Not to mention, you have to compare the precision of the accelerometer to the precision of the cRIO. The DAC on the accelerometer probably outputs either an 8-bit or a 10-bit output. If it's a 10-bit output, then the values occupy 25% of the precision range of the cRIO, but 9% of the values, for a loss of -- well, somebody else can do the math, it's late. But my point is, if it's a 10-bit device, you will lose some data.

However, if it's an 8-bit output, the output precision range is only 1/16 that of the input range, so you have a voltage range that is 9% of the total, but a precision range that is 6.25% of the total. Since 9% is not a clean multiple of 6.25% there will be some error induced by thresholds not lining up, but effectively, you're not losing any data.

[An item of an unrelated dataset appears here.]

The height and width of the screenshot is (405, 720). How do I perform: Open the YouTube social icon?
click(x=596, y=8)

This is all assuming that you're not getting any EMF on the wire. As far as I've seen, there's a pretty big lack of consistency on analog devices just because of induced interference. If you're really worried about precision, a more accurate method may be either pulse-width modulation (also imprecise if the timers are not lined up, but on something as fast as the cRIO, that's not really an issue), or serial data (don't know which pins can be used as a serial bus other than the I2C port). An example would be these two, from Parallax and SparkFun:

http://www.robotshop.us/parallax-2-4...e-mma7455.html
http://www.robotshop.us/sfe-16g-trip...d-adxl345.html

At $35 and $28, these are well within the range of all of the other basic triple-axis accelerometers, and only require one connection to get all three axes, as opposed to connecting three independent analog lines. They can both use either SPI or I2C, so they might be perfect for our setup on the cRIO. Serial accelerometers go all the way down to around $20, but they're mostly 8-bit resolution at that point.

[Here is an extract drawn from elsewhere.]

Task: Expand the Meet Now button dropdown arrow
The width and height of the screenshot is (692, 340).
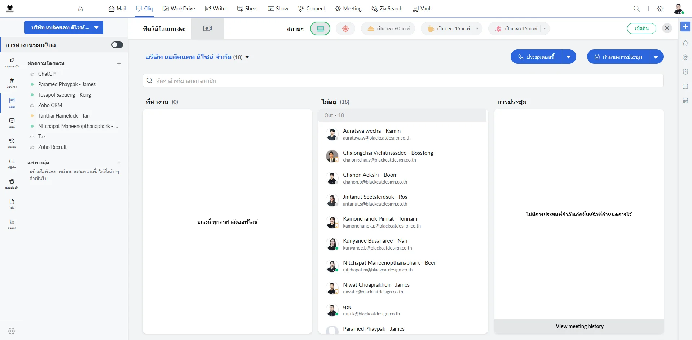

But as for scaling the voltage coming off of the one you have, you may or may not gain precision. If the accelerometer's resolution is high enough to warrant boosting the voltage, you have to account for the noise that will be incurred just by virtue of amplification. However, if the accelerometer's data precision is low enough anyway (8-bit), there's no reason to scale the voltage, because the V/G (volts per G) precision will not increase with mapping, it's a resolution problem at that point. If you are going to try scaling the voltage however, do use something with low losses. And don't worry about expanding into the - voltage range, usually accelerometers only have up to 10-bit resolution (most of the time, if yours is 12-bit, go for it if you can figure out a way), so that results in 1/4 of the cRIO's ADC resolution. That means if you got the voltage range past 5 volts, that's the maximum resolution you're going to get out of the device anyway. I think you're on the right path using an LM386, they have lots of nice features for this, like both a + and - input for resolution's sake, and an internal gain. Having all of these features in such a small package guards against interference. And don't forget the good impact of twisting your wires.

Last edited by daltore : 21-12-2009 at 03:09.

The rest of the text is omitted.